Joyous times :)

Ariba · 2014-02-06 18:52

rjo__ wrote: »

I am modifying Chip's Monitor.spin to add some math and serial utilities for the P2-Nano.

When I try to move PTRA's address into a variable, tempptr: mov tempptr, PTRA

I get an error: Expected a Constant, Unary Operator or "(.

Given the new PTRA instructions, I don't actually have to do this. I was just wondering about it.

All these special registers like PTRA have SET.. and GET... instructions, only the port registers are register mapped, and allow MOV.
So you need to do:
GETPTRA tempptr

Andy

rjo__ · 2014-02-06 19:10

Seems to be one of those forest from the trees sitiations.

Thanks

rjo__ · 2014-05-21 15:18

I have not really had time to properly lurk for the last month... let alone play with anything really fun... poor me:)

I just have to say that the current direction of this design is just.......brilliant.

For anyone not tickled by the new features, this design will provide a parsimonious environment for updating proven designs.

In a moment of legendary insight, it occurred to me that we will be able to stream data through the P2 at rates that defy processing. This is good. It means that up to the limit of streaming, that data can be made real, streamed to external memory and then post-processed at a leisurely pace.. To me, this is a game changer. We don't really have to worry if the chip can keep up with the signal it is trying to process, we only have to stream the data to a large block and then hash it out. I can't stop thinking about it... I wake up in the middle of the night screaming..."Praise Jesus!!!"

I want to live in a place where it is legal to marry this chip. . This is just fabulous.

We don't need simultaneous bidirectional FIFO's, this is PERFECT!

Bill Henning · 2014-05-21 15:26

divide and conquer

stream it to memory, then throw many cogs at the problem!

reverse is also true,

have many cogs generate a signal in a table, and stream it out.

and for the icing on the cake... the FIFO significantly speeds up hubexec (and even LMM)

if there is room for it, a write fifo is nice too - double speed memory copies does not hurt - but it is by no means necessary.

Ken Gracey · 2014-05-21 15:28

Wonderful! What you think about, you bring about. Choose joyous times or lament - just be sure it's the right decision.

Seriously, spoke to Chip today and he's making solid progress on the hub RAM management and expects to have something working within the day.
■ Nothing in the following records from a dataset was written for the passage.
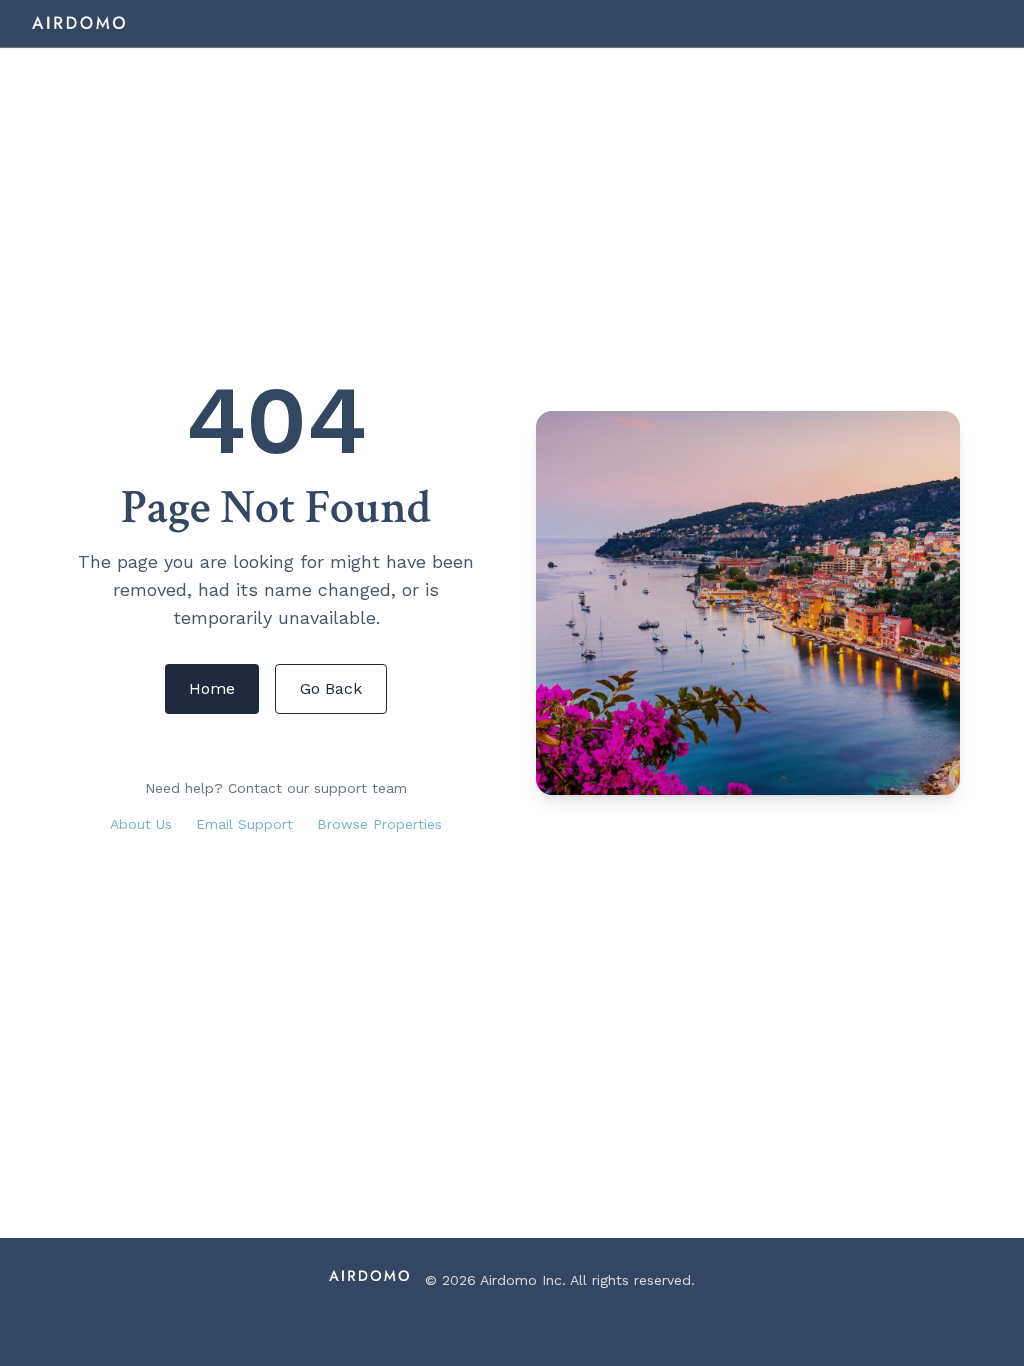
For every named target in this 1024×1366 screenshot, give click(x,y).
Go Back (331, 688)
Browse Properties (379, 824)
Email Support (244, 824)
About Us (141, 824)
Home (212, 688)
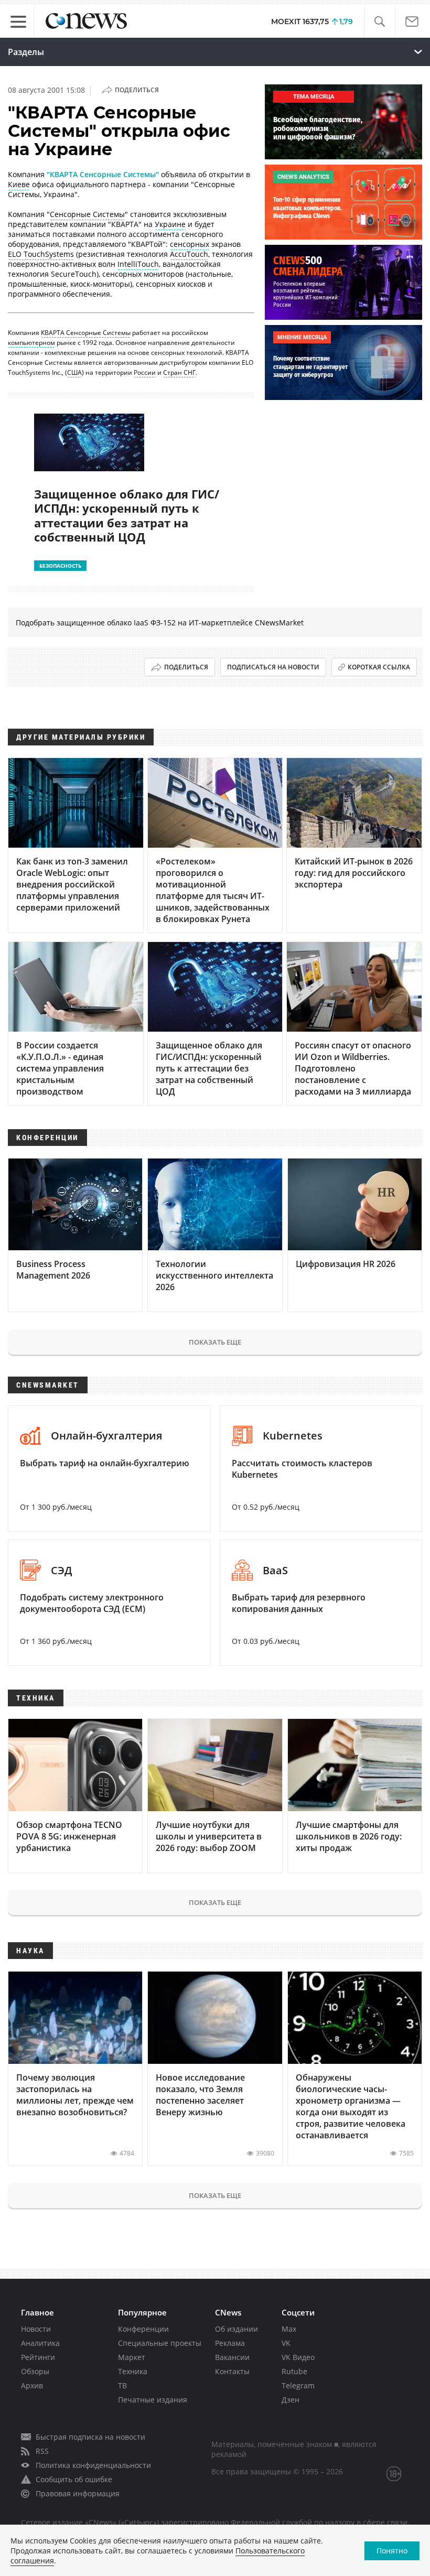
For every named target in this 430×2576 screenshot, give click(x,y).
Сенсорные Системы (87, 214)
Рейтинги (38, 2357)
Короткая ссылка (379, 667)
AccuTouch (189, 254)
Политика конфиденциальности (93, 2465)
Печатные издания (152, 2400)
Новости (36, 2329)
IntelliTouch (138, 264)
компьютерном (31, 343)
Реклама (230, 2343)
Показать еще (215, 1342)
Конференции (143, 2329)
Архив (32, 2385)
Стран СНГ (179, 372)
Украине (170, 224)
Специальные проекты (159, 2343)
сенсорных (189, 244)
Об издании (236, 2329)
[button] (379, 21)
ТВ (122, 2385)
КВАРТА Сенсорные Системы (86, 333)
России (145, 372)
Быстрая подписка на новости (90, 2437)
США (74, 372)
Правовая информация (78, 2493)
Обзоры (35, 2371)
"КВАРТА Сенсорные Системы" (103, 174)
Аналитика (40, 2343)
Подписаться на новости (273, 667)
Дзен (290, 2400)
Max (289, 2329)
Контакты (232, 2371)
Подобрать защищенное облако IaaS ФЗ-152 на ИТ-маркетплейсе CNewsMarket (160, 622)
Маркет (131, 2357)
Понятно (392, 2551)
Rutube (294, 2371)
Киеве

I'll stop by his home tomorrow just to see it with my own eyes. If I'm ever feeling lament around our progress, I can usually talk to Chip and get back the vibe of joyous times.

Ken Gracey

rjo__ · 2014-05-21 15:29

Don't touch that space:)... reserved for memory.

rjo__ · 2014-05-21 15:31

http://www.youtube.com/watch?v=nKgUq5dziEk&feature=kp

jmg · 2014-05-21 15:59

Bill Henning wrote: »

if there is room for it, a write fifo is nice too - double speed memory copies does not hurt - but it is by no means necessary.

I think Chip already has it working in both directions, but in Simplex manner. (ie you configure direction).
He did ask about Duplex FIFOs (one for each way), but as these are looking quite large, I think starting with Simplex is better.

I'm trying to get a handle on the relative area/speed of FF+MUX or Dual Port RAM FIFOs, but ASIC info varies widely, depending on how custom your cells are.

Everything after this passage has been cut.